__WHAT NEEDS TO BE DONE__:
Your output should consist solely of the lines from the one with "Screen dimensions: 1403x840" through the end of the records, reproduced exactly, both ends included.
.....
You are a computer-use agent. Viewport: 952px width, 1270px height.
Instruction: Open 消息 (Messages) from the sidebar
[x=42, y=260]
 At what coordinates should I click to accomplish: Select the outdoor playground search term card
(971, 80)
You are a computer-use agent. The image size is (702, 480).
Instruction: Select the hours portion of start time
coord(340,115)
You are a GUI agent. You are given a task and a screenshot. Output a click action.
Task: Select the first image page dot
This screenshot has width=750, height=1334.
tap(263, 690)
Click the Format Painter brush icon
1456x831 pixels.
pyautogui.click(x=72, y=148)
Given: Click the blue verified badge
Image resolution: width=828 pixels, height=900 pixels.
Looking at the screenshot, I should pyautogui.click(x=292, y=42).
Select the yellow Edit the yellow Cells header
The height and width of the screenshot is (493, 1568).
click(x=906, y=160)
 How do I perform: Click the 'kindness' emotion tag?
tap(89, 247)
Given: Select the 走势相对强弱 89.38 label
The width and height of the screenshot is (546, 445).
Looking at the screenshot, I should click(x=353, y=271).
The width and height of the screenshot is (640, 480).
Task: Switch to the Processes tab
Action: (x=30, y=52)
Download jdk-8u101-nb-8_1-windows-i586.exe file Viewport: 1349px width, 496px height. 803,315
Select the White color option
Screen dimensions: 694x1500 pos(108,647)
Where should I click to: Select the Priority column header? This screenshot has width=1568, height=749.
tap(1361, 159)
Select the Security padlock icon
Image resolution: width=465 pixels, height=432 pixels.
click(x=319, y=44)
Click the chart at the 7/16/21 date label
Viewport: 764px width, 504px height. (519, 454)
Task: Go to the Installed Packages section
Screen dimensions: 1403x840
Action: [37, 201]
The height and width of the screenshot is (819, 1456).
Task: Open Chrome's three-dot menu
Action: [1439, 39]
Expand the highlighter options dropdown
.....
__RESPONSE BELOW__:
Screen dimensions: 1403x840
Action: [37, 201]
The height and width of the screenshot is (819, 1456).
Task: Open Chrome's three-dot menu
Action: [1439, 39]
Expand the highlighter options dropdown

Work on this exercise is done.